Data supplied
=== Begin Enclosure ===

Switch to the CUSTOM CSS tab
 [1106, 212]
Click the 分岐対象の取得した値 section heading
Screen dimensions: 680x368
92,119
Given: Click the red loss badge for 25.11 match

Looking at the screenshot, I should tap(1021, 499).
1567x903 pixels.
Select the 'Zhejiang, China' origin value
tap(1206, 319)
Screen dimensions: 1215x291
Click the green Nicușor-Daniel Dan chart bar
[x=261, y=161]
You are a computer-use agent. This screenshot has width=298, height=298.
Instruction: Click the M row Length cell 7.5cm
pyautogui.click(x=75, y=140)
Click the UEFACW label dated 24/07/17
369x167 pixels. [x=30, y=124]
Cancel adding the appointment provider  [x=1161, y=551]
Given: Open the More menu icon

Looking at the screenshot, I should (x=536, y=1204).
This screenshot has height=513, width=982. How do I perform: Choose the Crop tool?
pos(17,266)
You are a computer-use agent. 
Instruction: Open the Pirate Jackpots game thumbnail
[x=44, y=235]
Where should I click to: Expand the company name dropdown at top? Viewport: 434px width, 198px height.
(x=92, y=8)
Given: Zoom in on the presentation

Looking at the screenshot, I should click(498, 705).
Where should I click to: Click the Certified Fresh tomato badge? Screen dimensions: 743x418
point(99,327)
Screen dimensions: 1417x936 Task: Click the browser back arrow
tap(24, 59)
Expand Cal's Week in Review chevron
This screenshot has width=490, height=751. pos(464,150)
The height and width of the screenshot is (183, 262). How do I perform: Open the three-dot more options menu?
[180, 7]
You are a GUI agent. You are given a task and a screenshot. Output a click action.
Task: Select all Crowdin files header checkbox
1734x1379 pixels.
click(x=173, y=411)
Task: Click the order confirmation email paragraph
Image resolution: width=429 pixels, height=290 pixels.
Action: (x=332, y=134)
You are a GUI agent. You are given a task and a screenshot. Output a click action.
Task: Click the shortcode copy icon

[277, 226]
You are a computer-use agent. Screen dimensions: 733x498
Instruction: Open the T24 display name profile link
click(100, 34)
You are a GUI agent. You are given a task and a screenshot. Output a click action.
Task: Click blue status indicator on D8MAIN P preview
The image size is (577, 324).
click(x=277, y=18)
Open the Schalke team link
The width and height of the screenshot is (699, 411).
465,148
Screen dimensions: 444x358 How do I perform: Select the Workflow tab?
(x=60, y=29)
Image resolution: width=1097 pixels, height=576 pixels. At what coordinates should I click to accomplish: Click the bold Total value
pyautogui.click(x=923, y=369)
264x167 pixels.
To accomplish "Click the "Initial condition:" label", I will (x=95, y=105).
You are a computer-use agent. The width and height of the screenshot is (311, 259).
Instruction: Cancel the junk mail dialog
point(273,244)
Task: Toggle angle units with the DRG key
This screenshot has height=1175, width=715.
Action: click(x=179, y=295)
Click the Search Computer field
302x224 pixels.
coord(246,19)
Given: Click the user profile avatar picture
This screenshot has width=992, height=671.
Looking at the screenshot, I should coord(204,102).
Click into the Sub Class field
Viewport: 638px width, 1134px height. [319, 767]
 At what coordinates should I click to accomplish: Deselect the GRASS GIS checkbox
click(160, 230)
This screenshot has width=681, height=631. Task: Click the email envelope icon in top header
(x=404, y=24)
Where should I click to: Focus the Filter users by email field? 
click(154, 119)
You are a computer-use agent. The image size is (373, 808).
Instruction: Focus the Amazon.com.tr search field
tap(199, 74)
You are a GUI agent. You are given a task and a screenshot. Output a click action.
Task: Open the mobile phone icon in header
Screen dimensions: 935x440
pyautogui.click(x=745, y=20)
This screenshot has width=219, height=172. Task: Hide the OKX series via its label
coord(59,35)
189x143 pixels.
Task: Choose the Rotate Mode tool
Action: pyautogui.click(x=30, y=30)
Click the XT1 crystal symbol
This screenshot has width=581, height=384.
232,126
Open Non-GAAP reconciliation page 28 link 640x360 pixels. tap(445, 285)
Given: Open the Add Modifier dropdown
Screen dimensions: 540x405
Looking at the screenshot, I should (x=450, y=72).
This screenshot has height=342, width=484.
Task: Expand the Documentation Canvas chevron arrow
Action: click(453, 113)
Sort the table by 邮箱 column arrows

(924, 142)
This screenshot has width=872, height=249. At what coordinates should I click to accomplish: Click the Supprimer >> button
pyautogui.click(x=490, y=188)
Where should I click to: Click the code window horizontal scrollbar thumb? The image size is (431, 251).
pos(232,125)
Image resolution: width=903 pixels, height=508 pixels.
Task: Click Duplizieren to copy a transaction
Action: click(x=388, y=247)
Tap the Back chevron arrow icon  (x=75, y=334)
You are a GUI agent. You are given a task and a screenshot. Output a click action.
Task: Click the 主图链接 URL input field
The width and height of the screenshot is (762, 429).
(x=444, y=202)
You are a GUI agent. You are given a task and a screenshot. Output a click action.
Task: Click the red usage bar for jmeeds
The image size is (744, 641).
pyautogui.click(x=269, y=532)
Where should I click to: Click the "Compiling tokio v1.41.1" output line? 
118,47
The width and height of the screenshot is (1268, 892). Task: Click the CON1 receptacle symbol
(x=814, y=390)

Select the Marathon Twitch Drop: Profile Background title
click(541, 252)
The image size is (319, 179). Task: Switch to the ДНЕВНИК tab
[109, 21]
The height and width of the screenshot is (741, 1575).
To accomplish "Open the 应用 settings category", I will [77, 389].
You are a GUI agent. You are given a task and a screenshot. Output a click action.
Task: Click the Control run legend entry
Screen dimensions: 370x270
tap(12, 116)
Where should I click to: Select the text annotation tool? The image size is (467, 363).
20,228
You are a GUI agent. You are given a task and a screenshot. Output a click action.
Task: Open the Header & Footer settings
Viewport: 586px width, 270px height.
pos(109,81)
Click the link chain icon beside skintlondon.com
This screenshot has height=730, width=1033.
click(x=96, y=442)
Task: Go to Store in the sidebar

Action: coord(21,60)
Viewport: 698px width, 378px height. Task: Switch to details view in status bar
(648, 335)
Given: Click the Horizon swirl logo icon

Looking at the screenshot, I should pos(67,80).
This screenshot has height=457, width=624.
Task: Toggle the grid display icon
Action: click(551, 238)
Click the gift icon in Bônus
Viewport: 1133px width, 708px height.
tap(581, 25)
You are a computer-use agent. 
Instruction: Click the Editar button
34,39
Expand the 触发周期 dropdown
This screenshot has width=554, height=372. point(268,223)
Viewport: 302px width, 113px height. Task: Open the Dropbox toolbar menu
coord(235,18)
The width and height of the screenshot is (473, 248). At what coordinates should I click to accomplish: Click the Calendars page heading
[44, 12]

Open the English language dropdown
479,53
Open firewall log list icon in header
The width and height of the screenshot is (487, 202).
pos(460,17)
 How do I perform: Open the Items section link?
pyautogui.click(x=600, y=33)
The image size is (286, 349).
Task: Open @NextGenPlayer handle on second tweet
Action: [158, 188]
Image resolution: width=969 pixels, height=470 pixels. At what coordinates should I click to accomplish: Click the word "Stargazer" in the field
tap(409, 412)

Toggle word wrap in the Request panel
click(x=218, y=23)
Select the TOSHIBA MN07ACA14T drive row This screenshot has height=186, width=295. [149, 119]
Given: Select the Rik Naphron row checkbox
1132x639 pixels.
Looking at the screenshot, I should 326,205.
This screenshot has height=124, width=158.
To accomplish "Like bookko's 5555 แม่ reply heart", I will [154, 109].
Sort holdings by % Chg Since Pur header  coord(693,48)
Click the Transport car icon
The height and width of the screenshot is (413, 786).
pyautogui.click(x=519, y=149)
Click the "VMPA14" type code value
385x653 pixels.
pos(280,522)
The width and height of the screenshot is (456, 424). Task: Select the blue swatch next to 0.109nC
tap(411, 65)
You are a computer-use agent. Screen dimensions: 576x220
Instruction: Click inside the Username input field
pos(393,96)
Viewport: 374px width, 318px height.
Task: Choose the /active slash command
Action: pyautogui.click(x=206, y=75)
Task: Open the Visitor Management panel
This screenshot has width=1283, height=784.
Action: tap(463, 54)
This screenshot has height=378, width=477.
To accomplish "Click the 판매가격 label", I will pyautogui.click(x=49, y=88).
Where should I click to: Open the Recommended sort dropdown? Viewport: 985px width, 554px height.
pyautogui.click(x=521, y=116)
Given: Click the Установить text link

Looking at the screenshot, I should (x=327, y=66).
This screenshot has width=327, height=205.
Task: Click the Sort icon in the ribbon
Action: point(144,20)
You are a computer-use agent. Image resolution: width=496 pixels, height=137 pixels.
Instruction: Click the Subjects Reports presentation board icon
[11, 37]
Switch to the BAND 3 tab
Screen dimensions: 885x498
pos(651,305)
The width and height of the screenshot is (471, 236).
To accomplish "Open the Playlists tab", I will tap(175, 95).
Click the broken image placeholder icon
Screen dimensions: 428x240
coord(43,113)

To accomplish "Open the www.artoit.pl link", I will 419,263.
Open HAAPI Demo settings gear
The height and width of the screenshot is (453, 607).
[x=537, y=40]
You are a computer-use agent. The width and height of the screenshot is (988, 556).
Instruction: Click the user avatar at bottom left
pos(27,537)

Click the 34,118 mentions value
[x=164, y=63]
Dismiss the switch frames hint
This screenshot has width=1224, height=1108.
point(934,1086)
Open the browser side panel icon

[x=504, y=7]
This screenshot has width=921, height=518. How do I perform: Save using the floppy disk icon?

=== End Enclosure ===

What this task involves
Every line in the data that holds the string "settings" should be copied.

Response to the exercise
To accomplish "Open the 应用 settings category", I will [77, 389].
Task: Open the Header & Footer settings
Open HAAPI Demo settings gear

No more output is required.